Why Pink?


The lives of little girls are saturated with pink-- pink toys, pink clothes, toiletries, school supplies, candy.... so much pink that the cheery hue has spilled over into lady hood. 
While perusing the aisles of my favorite hardware store, I ran into a selection of pink hand tools, tool belts, gloves and hardhats, no doubt intended for grown women. I've seen pink firearms, pink boxing gloves, pink camouflage, pink fishing rods (okay, I have one of these, but for the record mine is primarily teal)-- pink anything that is traditionally considered masculine, likely to make us "dainty" ladies feel at home with these "manly" objects (because a black hammer is so intimidating!).


I look forward to the mimosa bloom each year, some of the most unique flowers!


Pink has never been my favorite color. Sometime after I started dressing myself, and had banished my Barbie dream house to the garage, I decided that the color pink was reserved for the frivolous girly girl and the empty-headed Barbie want-to-be-- strong opinions for a third grader. Eventually, all color would be banished from my wardrobe, save for red and purple (always paired with black), and would not return for the better half of a decade.

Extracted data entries
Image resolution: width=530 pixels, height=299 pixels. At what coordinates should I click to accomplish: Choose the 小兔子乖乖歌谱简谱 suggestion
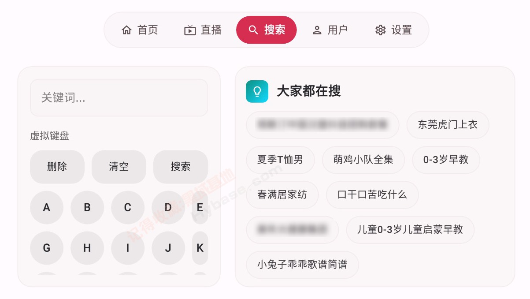pyautogui.click(x=302, y=265)
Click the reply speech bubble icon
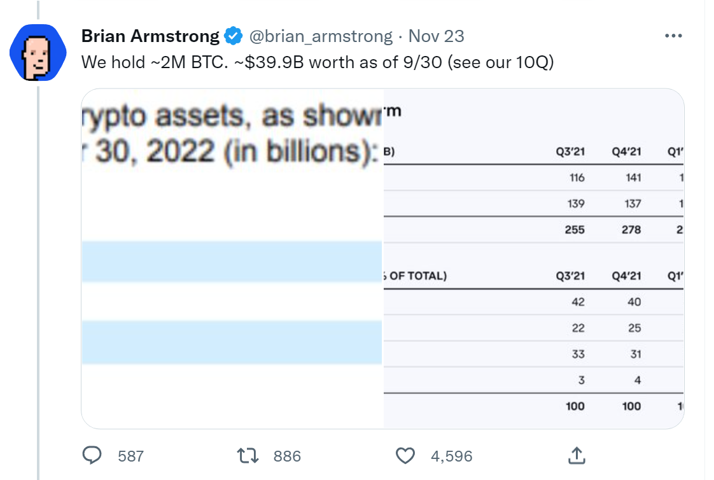This screenshot has width=714, height=480. click(92, 455)
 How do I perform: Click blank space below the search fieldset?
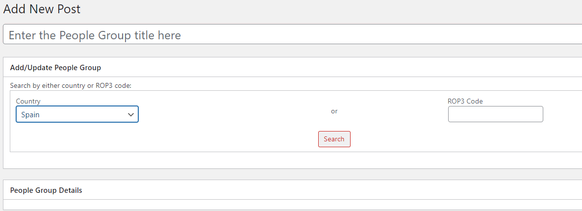point(245,160)
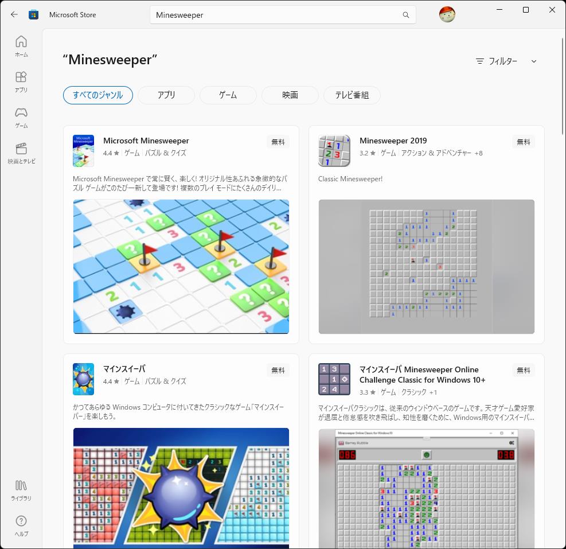Click 無料 to get Microsoft Minesweeper
The image size is (566, 549).
click(x=278, y=142)
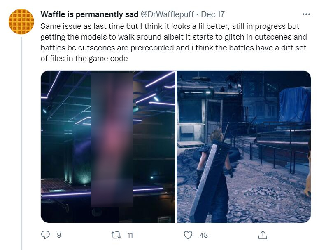View the retweet count of 11
319x250 pixels.
click(130, 235)
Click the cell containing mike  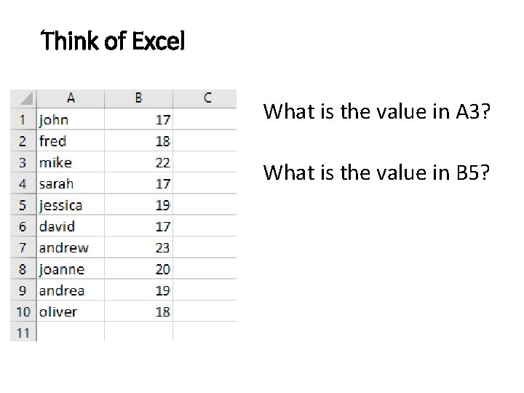tap(70, 162)
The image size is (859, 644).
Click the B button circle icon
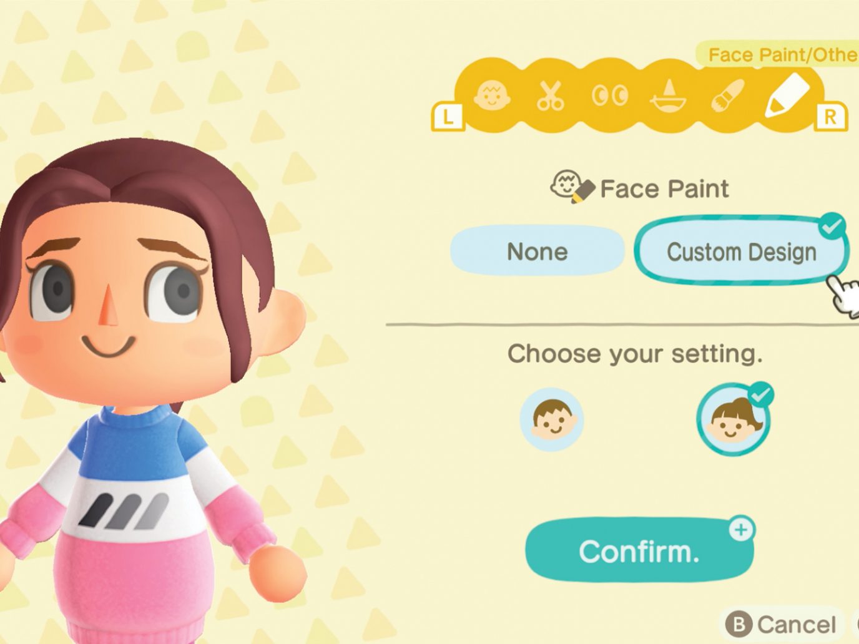[x=739, y=624]
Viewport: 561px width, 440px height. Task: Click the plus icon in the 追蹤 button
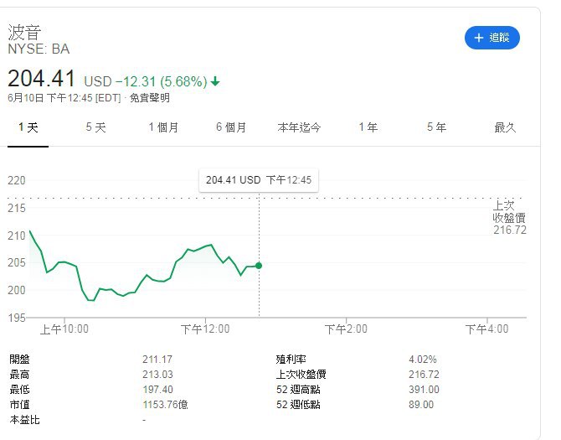click(x=478, y=38)
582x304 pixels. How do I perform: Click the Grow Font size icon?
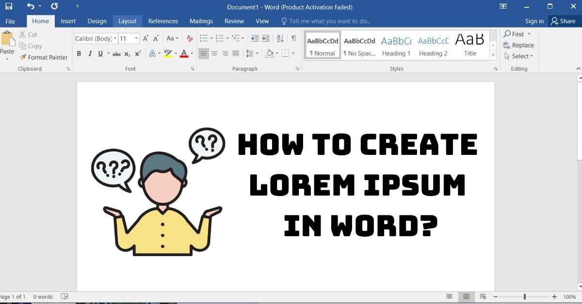click(x=145, y=38)
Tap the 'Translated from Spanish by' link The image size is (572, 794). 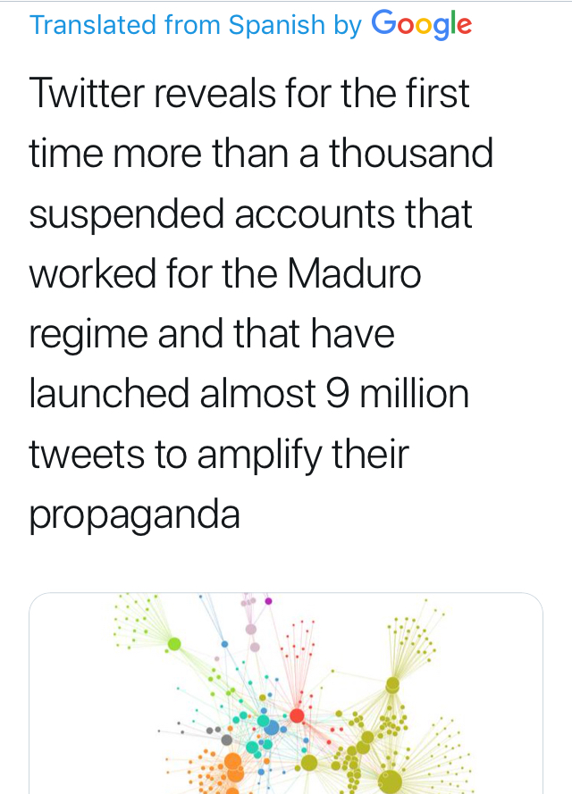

Work to be completed
Rewrite the piece about pink between "The lives of" and "most unique flowers!", inclusive, switching "hardware store" to "garden center".

Written response
The lives of little girls are saturated with pink-- pink toys, pink clothes, toiletries, school supplies, candy.... so much pink that the cheery hue has spilled over into lady hood. 
While perusing the aisles of my favorite garden center, I ran into a selection of pink hand tools, tool belts, gloves and hardhats, no doubt intended for grown women. I've seen pink firearms, pink boxing gloves, pink camouflage, pink fishing rods (okay, I have one of these, but for the record mine is primarily teal)-- pink anything that is traditionally considered masculine, likely to make us "dainty" ladies feel at home with these "manly" objects (because a black hammer is so intimidating!).


I look forward to the mimosa bloom each year, some of the most unique flowers!